(Pixel coordinate grounding data)
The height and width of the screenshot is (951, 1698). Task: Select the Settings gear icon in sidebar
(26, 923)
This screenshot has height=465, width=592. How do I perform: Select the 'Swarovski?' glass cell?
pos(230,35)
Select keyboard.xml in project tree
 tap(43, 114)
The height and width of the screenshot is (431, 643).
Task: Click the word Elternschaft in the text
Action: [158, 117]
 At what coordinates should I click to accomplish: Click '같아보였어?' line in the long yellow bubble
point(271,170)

==

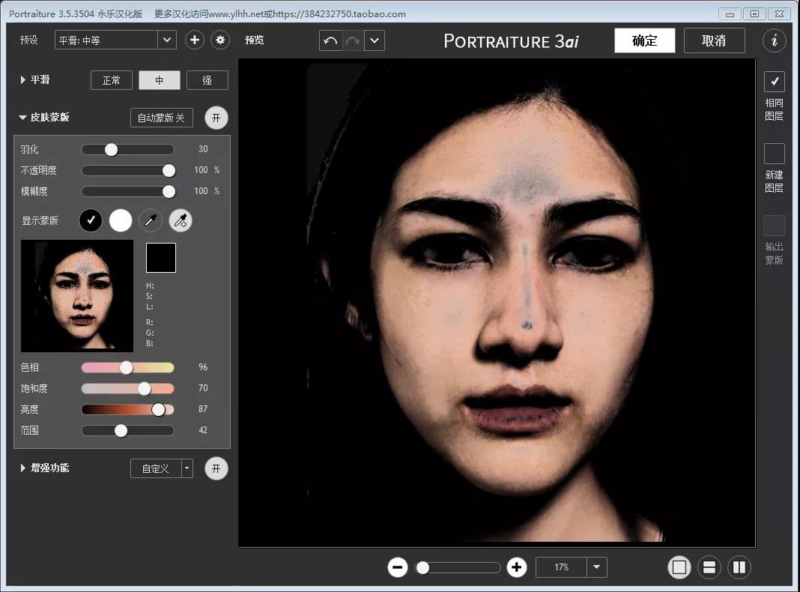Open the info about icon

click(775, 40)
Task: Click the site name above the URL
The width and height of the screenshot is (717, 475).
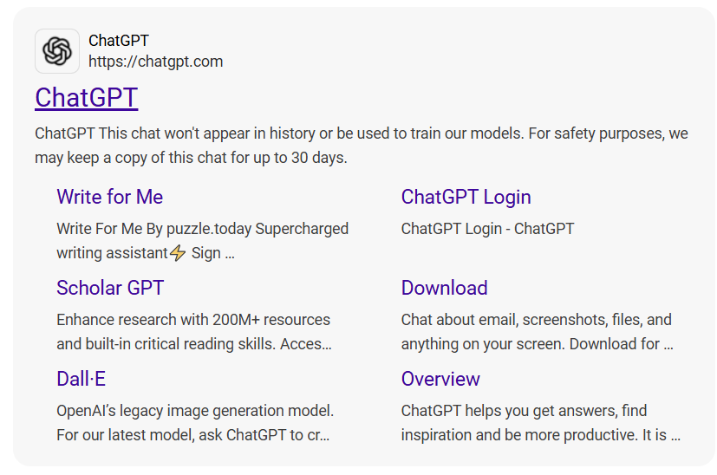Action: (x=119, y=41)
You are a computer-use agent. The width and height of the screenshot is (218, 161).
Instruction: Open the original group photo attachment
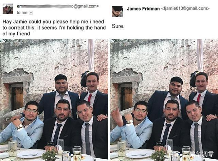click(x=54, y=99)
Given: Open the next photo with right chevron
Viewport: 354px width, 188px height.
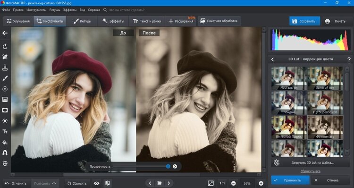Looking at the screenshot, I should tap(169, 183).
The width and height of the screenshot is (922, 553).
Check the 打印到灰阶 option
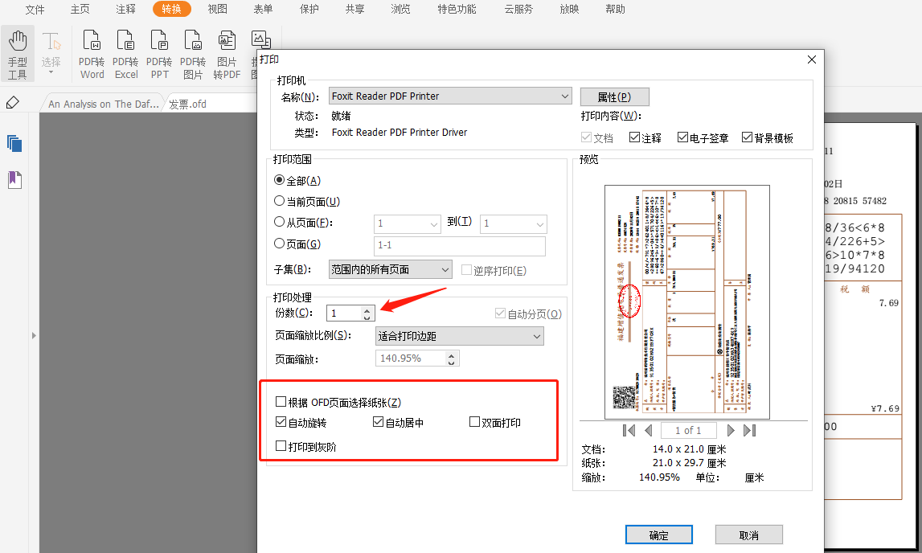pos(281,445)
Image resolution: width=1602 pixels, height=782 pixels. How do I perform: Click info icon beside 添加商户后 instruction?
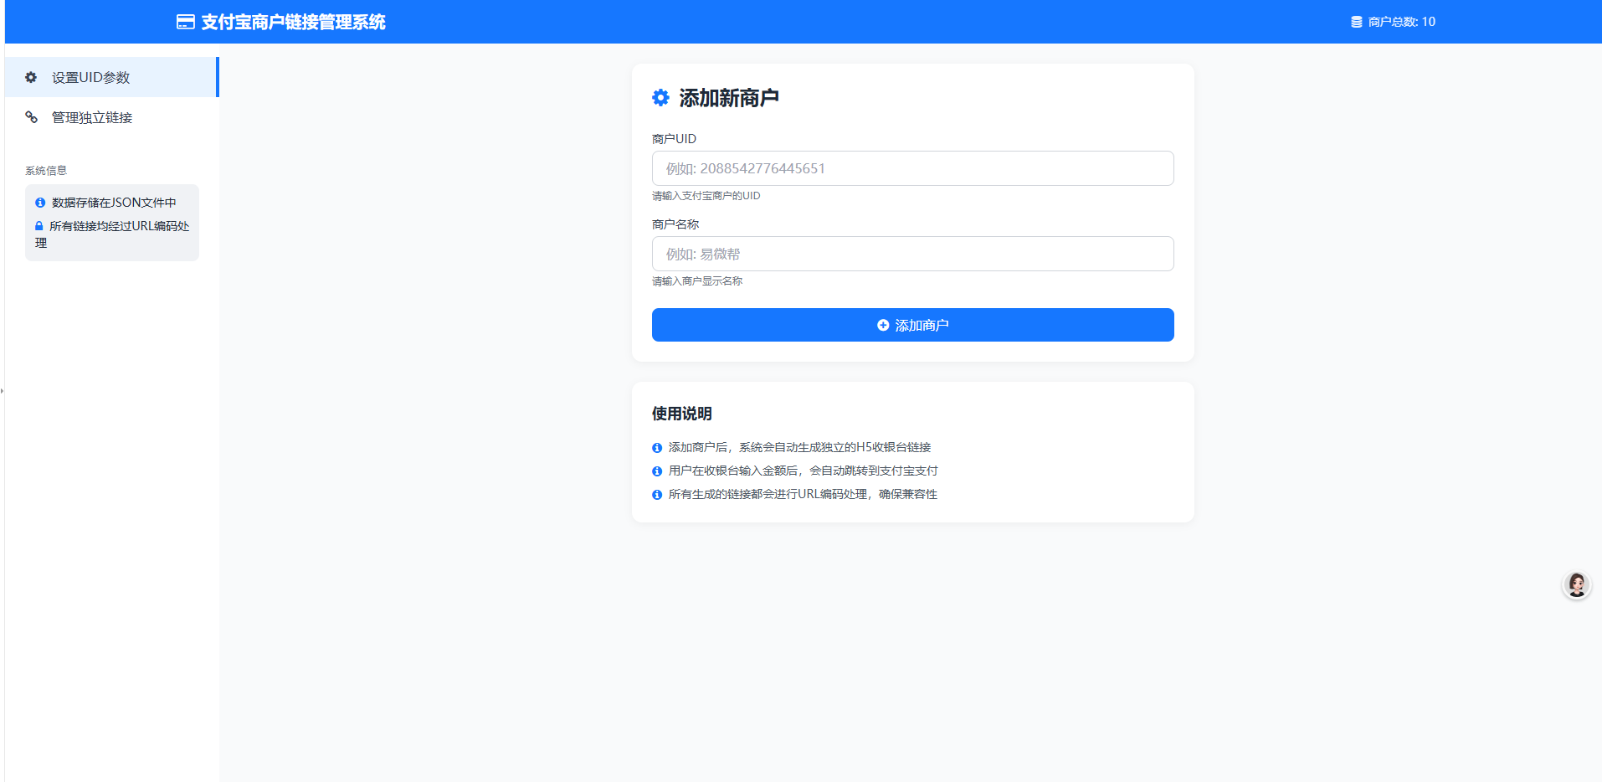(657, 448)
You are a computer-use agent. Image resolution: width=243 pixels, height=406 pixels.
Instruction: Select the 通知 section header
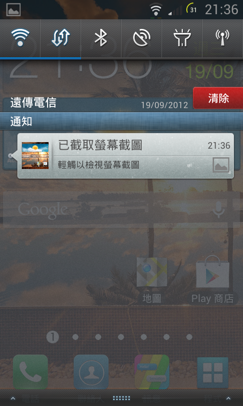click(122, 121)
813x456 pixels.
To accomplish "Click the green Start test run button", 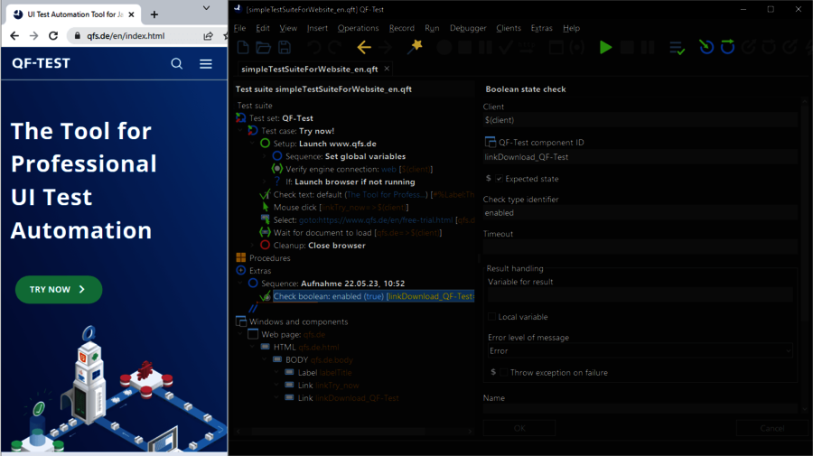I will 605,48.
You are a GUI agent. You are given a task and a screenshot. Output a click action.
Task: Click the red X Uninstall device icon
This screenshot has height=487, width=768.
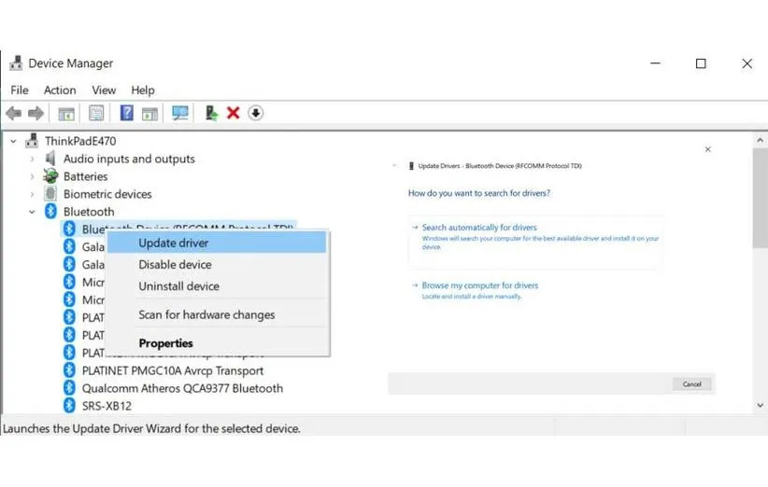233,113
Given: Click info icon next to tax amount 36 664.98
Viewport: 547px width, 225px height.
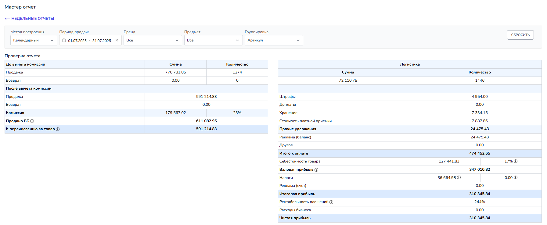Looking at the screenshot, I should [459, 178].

==

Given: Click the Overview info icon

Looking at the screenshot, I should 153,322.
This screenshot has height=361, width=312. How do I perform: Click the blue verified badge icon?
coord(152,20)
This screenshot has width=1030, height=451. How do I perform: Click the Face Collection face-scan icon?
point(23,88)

▸ Problem to solve:
Working from the entries above, return all lines that contain "agent".

▸ The completed task:
You are a computer-use agent. The width and height of the screenshot is (218, 161).
You are a computer-use agent. Image resolution: width=243 pixels, height=406 pixels.
You are a GUI agent. You are given a task and a screenshot. Output a click action.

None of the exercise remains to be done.